Format the rows below as a numbered list, leaving out the blank lines.

* start DATA PROVIDED *

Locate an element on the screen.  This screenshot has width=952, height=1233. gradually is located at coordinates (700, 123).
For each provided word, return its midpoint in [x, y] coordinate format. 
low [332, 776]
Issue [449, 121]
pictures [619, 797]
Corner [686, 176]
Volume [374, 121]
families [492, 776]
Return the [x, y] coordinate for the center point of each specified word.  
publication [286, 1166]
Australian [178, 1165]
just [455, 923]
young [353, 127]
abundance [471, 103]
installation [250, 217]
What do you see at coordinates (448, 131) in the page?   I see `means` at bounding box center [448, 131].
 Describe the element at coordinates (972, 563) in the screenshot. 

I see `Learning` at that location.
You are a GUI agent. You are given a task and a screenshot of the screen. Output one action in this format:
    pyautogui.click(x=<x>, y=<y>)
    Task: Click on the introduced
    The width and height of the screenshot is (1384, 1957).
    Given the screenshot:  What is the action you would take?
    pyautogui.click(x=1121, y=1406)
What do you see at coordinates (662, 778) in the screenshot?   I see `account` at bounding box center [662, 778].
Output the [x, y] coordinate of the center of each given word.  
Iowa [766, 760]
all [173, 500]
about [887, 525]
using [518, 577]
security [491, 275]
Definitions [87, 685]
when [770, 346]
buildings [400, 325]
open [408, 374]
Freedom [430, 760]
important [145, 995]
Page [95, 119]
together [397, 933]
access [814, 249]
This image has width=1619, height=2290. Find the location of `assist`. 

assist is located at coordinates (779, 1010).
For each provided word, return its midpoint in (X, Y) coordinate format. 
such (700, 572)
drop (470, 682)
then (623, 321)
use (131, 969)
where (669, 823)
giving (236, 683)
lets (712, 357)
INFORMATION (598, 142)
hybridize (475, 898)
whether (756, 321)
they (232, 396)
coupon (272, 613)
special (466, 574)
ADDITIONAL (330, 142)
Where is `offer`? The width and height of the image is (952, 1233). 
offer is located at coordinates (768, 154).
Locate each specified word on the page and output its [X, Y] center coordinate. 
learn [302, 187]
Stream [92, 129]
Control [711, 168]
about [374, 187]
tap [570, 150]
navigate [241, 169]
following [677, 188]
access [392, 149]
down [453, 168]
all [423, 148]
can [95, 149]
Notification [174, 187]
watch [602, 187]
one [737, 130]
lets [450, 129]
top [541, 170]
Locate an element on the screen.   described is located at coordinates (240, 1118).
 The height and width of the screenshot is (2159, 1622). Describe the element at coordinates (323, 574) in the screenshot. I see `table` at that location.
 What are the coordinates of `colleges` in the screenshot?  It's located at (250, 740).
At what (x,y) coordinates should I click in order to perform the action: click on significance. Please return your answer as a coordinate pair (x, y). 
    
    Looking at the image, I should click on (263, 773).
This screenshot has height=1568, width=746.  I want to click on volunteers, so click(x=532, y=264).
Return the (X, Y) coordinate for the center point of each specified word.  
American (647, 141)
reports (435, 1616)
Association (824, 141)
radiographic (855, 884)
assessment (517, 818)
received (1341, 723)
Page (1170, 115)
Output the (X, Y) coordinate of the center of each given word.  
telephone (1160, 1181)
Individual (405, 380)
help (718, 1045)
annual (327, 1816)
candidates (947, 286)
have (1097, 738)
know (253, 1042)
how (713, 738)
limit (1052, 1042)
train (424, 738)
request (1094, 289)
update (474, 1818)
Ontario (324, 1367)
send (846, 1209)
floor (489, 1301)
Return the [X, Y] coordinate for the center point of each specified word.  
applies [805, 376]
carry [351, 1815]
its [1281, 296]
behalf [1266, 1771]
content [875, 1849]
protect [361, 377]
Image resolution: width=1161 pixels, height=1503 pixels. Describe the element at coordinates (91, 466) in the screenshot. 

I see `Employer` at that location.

* end DATA PROVIDED *

* TASK SOLUTION *
1. Locate an element on the screen.  This screenshot has width=952, height=1233. gradually is located at coordinates (700, 123).
2. For each provided word, return its midpoint in [x, y] coordinate format. 
3. low [332, 776]
4. Issue [449, 121]
5. pictures [619, 797]
6. Corner [686, 176]
7. Volume [374, 121]
8. families [492, 776]
9. Return the [x, y] coordinate for the center point of each specified word.  
10. publication [286, 1166]
11. Australian [178, 1165]
12. just [455, 923]
13. young [353, 127]
14. abundance [471, 103]
15. installation [250, 217]
16. What do you see at coordinates (448, 131) in the page?   I see `means` at bounding box center [448, 131].
17.  Describe the element at coordinates (972, 563) in the screenshot. 
18. I see `Learning` at that location.
19. You are a GUI agent. You are given a task and a screenshot of the screen. Output one action in this format:
20.     pyautogui.click(x=<x>, y=<y>)
21.     Task: Click on the introduced
22.     The width and height of the screenshot is (1384, 1957).
23.     Given the screenshot:  What is the action you would take?
24.     pyautogui.click(x=1121, y=1406)
25. What do you see at coordinates (662, 778) in the screenshot?   I see `account` at bounding box center [662, 778].
26. Output the [x, y] coordinate of the center of each given word.  
27. Iowa [766, 760]
28. all [173, 500]
29. about [887, 525]
30. using [518, 577]
31. security [491, 275]
32. Definitions [87, 685]
33. when [770, 346]
34. buildings [400, 325]
35. open [408, 374]
36. Freedom [430, 760]
37. important [145, 995]
38. Page [95, 119]
39. together [397, 933]
40. access [814, 249]
41. This image has width=1619, height=2290. Find the location of `assist`. 
42. assist is located at coordinates (779, 1010).
43. For each provided word, return its midpoint in (X, Y) coordinate format. 
44. such (700, 572)
45. drop (470, 682)
46. then (623, 321)
47. use (131, 969)
48. where (669, 823)
49. giving (236, 683)
50. lets (712, 357)
51. INFORMATION (598, 142)
52. hybridize (475, 898)
53. whether (756, 321)
54. they (232, 396)
55. coupon (272, 613)
56. special (466, 574)
57. ADDITIONAL (330, 142)
58. Where is `offer`? The width and height of the image is (952, 1233). 
59. offer is located at coordinates (768, 154).
60. Locate each specified word on the page and output its [X, Y] center coordinate. 
61. learn [302, 187]
62. Stream [92, 129]
63. Control [711, 168]
64. about [374, 187]
65. tap [570, 150]
66. navigate [241, 169]
67. following [677, 188]
68. access [392, 149]
69. down [453, 168]
70. all [423, 148]
71. can [95, 149]
72. Notification [174, 187]
73. watch [602, 187]
74. one [737, 130]
75. lets [450, 129]
76. top [541, 170]
77. Locate an element on the screen.   described is located at coordinates (240, 1118).
78.  The height and width of the screenshot is (2159, 1622). Describe the element at coordinates (323, 574) in the screenshot. I see `table` at that location.
79.  What are the coordinates of `colleges` in the screenshot?  It's located at (250, 740).
80. At what (x,y) coordinates should I click in order to perform the action: click on significance. Please return your answer as a coordinate pair (x, y). 
81.     Looking at the image, I should click on (263, 773).
82. This screenshot has height=1568, width=746.  I want to click on volunteers, so click(x=532, y=264).
83. Return the (X, Y) coordinate for the center point of each specified word.  
84. American (647, 141)
85. reports (435, 1616)
86. Association (824, 141)
87. radiographic (855, 884)
88. assessment (517, 818)
89. received (1341, 723)
90. Page (1170, 115)
91. Output the (X, Y) coordinate of the center of each given word.  
92. telephone (1160, 1181)
93. Individual (405, 380)
94. help (718, 1045)
95. annual (327, 1816)
96. candidates (947, 286)
97. have (1097, 738)
98. know (253, 1042)
99. how (713, 738)
100. limit (1052, 1042)
101. train (424, 738)
102. request (1094, 289)
103. update (474, 1818)
104. Ontario (324, 1367)
105. send (846, 1209)
106. floor (489, 1301)
107. Return the [X, Y] coordinate for the center point of each specified word.  
108. applies [805, 376]
109. carry [351, 1815]
110. its [1281, 296]
111. behalf [1266, 1771]
112. content [875, 1849]
113. protect [361, 377]
114. Image resolution: width=1161 pixels, height=1503 pixels. Describe the element at coordinates (91, 466) in the screenshot. 
115. I see `Employer` at that location.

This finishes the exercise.